Throw in food, and that’s pretty much all the things you can spend your moolah on.

Looking for stuff

This is the equivalent of looking for orbs in Infamous or shards and artifacts in Darksiders, where finding a specific kind of item upgrades your skillset/stats/gives you money. And everyone loves money!

Collectibles make up a great part of this game. It’s not a must to garner all of it, but honestly, if you don’t go looking for them, you can expect your character to be as limp as a noodle when it comes to the more advanced fist fighting later in the game. Or fights will take remarkably longer.

Jade statues unlock additional melee moves, praying at health shrines raise your max health, lockboxes give you money. The lockboxes are usually guarded by droves of gangsters, and are sometimes secured by a combination lock which you have to crack. After completing dates, the locations of collectibles will be marked directly on your HUD when you come within a certain range.

Story and characters in brief

Here you have Wei Shen, and undercover cop who’s been assigned to be lodged deep into the Sun On Yee Triad family so that Hong Kong Police Department can be rid of a heavy-hitting organized crime syndicate at once. Of course, things are never that easy as Wei struggles with his gangster past and knowing which side of the law he’s really on. Wei’s really a fussy little bitch.

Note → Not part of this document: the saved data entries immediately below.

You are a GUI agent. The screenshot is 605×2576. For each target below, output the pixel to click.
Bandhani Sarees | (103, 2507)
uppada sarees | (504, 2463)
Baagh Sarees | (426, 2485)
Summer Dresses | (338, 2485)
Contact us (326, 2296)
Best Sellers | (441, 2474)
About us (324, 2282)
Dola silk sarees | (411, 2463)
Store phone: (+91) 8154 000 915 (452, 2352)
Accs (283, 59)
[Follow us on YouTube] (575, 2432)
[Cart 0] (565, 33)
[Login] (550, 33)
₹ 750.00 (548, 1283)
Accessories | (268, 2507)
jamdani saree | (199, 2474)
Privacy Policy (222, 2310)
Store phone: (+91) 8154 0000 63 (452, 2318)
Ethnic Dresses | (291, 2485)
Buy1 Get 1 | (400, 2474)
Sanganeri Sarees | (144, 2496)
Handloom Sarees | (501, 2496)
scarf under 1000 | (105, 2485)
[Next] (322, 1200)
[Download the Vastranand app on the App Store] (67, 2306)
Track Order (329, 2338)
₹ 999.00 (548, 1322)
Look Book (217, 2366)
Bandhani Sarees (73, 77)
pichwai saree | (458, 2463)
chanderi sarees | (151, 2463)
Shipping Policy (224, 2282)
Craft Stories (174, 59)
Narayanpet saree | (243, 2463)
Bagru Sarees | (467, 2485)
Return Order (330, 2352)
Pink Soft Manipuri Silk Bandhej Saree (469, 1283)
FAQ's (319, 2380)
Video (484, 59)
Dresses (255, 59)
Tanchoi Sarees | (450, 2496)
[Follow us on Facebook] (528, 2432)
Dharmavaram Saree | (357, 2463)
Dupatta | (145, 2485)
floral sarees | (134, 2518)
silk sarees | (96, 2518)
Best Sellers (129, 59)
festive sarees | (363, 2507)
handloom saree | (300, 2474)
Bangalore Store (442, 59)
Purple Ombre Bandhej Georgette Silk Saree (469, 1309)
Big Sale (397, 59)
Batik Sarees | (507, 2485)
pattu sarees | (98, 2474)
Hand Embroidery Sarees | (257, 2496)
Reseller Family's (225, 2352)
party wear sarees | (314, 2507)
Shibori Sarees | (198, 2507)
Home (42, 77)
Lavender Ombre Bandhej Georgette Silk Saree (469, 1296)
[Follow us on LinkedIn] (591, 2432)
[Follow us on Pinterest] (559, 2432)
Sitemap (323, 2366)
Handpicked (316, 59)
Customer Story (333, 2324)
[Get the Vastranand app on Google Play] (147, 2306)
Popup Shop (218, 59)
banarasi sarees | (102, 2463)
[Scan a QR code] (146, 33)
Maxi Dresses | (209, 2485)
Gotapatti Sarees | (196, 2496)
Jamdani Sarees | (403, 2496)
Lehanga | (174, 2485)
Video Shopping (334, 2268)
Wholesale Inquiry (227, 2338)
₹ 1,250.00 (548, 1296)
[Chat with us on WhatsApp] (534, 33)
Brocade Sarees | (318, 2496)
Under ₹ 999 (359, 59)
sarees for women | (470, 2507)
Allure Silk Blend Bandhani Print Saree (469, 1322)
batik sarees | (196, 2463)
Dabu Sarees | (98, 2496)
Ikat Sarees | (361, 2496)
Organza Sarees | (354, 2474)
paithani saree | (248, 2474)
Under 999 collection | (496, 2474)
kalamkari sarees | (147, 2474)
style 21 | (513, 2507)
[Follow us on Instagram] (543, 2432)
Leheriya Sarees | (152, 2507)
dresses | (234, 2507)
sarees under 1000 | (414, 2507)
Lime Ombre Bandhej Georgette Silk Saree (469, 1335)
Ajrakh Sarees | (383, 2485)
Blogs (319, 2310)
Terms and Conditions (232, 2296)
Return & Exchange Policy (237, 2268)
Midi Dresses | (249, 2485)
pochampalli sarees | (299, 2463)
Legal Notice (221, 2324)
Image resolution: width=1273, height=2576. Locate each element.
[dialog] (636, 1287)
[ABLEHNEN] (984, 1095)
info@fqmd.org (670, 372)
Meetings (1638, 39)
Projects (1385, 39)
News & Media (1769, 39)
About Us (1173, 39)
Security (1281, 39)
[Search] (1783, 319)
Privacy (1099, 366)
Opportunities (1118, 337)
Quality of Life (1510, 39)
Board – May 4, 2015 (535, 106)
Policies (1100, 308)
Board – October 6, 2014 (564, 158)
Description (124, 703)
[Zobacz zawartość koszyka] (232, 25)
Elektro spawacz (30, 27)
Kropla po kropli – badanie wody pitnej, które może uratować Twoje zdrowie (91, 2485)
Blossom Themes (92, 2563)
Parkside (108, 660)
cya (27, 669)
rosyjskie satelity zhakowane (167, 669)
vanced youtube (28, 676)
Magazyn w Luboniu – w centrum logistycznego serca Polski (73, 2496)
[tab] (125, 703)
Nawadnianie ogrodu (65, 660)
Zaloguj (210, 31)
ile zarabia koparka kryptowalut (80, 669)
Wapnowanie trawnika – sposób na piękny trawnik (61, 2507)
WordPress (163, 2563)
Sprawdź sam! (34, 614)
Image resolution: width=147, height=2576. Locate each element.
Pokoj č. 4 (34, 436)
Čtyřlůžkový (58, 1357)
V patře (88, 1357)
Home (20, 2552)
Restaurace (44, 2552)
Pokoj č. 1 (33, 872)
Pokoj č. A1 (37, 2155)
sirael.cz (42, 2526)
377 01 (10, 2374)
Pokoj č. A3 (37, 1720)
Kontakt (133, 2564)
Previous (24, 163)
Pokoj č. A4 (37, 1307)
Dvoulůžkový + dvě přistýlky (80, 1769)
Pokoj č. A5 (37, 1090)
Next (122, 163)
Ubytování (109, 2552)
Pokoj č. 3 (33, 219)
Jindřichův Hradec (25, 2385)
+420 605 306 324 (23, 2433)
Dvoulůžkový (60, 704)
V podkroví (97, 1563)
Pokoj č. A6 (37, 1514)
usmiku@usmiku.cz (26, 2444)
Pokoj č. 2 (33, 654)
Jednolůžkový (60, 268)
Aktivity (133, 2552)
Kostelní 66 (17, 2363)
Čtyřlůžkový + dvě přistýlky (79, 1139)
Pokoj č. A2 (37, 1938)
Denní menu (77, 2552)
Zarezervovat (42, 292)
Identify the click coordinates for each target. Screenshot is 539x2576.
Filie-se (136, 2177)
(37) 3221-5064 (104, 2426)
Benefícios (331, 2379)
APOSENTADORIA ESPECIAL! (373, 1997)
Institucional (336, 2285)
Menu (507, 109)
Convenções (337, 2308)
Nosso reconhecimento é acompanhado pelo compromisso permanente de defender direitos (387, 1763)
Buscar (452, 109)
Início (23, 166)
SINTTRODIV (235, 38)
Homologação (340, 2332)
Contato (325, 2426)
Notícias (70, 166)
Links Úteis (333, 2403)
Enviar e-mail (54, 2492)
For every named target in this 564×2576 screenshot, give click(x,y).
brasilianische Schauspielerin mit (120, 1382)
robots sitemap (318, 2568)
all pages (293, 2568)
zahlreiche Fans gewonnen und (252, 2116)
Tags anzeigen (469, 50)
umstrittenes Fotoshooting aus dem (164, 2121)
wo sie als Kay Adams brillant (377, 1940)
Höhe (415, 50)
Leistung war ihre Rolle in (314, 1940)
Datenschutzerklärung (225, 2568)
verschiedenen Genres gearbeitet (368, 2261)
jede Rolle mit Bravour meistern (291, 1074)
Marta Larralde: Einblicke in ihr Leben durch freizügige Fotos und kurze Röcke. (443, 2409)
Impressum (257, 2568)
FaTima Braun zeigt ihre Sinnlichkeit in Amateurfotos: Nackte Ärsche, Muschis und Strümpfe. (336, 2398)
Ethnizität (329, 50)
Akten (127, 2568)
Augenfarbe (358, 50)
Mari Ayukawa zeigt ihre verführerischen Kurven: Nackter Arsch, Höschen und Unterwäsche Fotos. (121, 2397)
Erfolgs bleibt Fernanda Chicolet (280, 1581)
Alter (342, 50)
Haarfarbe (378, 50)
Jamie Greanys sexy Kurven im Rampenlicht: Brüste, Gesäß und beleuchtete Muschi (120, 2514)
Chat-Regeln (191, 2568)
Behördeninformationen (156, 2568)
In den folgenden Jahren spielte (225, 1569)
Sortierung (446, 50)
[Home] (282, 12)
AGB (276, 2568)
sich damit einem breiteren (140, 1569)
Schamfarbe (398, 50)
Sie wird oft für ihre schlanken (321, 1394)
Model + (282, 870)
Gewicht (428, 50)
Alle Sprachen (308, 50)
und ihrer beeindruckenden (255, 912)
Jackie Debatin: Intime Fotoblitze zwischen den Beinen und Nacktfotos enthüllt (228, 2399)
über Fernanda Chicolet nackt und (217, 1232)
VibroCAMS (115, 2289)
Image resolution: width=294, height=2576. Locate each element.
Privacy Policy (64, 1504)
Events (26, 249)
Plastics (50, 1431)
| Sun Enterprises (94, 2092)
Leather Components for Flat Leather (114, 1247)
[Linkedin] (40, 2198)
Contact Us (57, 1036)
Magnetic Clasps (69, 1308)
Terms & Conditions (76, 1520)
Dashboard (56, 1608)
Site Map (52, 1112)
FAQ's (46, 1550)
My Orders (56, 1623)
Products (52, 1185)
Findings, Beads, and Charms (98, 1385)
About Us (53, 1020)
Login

Being Asian and all, the story gets to me a little more than the rest of the sandbox entries. They did a great job with trying to portray the Chinese culture and its vicious underworld. Definitely sensationalized at certain points (public shoot outs at hospital courtyards, anyone?), but did accurately underscore that Triad gangsters aren’t to be messed with. People think mafia are scary. They haven’t seen how Triad gangs work yet.

I could never really get used to the semi-Cantonese, semi-English salad of dialogue, and would’ve really just preferred to stick with just English or just Cantonese only. I understand why they did it, but I laugh every time Wei talks to someone in English and the auntie responses in full blown Cantonese. I’d go crazy if I were having a conversation and the other person refuses to tune to the same frequency.

The voice acting is pretty good. There are some big names in the cast and everyone is really serious and earnest in their roles. They bring life to the characters, but sometimes have just a cheeseball delivery that it’s hard not to grimace or giggle. It’s not the acting, it’s just the lines. On the other hand, the way certain scenes are written gives a sense of subtle mockery to stereotypical characters often seen in your usual Chinese gangster movies – the bumbling sidekick, the shady Westerner boss, the not-clinically-but-definitely psycho lady with a cleaver, and the skinny old man-boss of the group. You know that these are larger-than-life characters, but you also can’t help but feel like it’s just mega awesome to be an inside man of these bunch of lunatic loyalists. I grew to like them a lot.

What I liked about Sleeping Dogs, despite its obvious flaws in gameplay, is that it doesn’t take itself seriously. Where it gives the opportunity for you to have fun, you do. I can’t imagine anywhere else that I would change into traditional religious garb, sneak into a temple to steal a black orchid for a wedding, and fight my way out by kicking the many asses of fully trained Shaolin monks. You could easily avoid the fisticuffs, but seriously, give up martial arts battles with monks? No way!

It’s plenty of moments like these that make overlooking its flaws a much easier process. You could call it a “watered-down GTA”, but let’s face it, as much as it borrows from GTA or SR (or more than that), I think there’s enough in it to let it stand on its own as something good to experience while we wait for the arrival of another GTA title. Not perfect, but it’s a great effort. Enough to make me think it’s worth passing the time with anyway.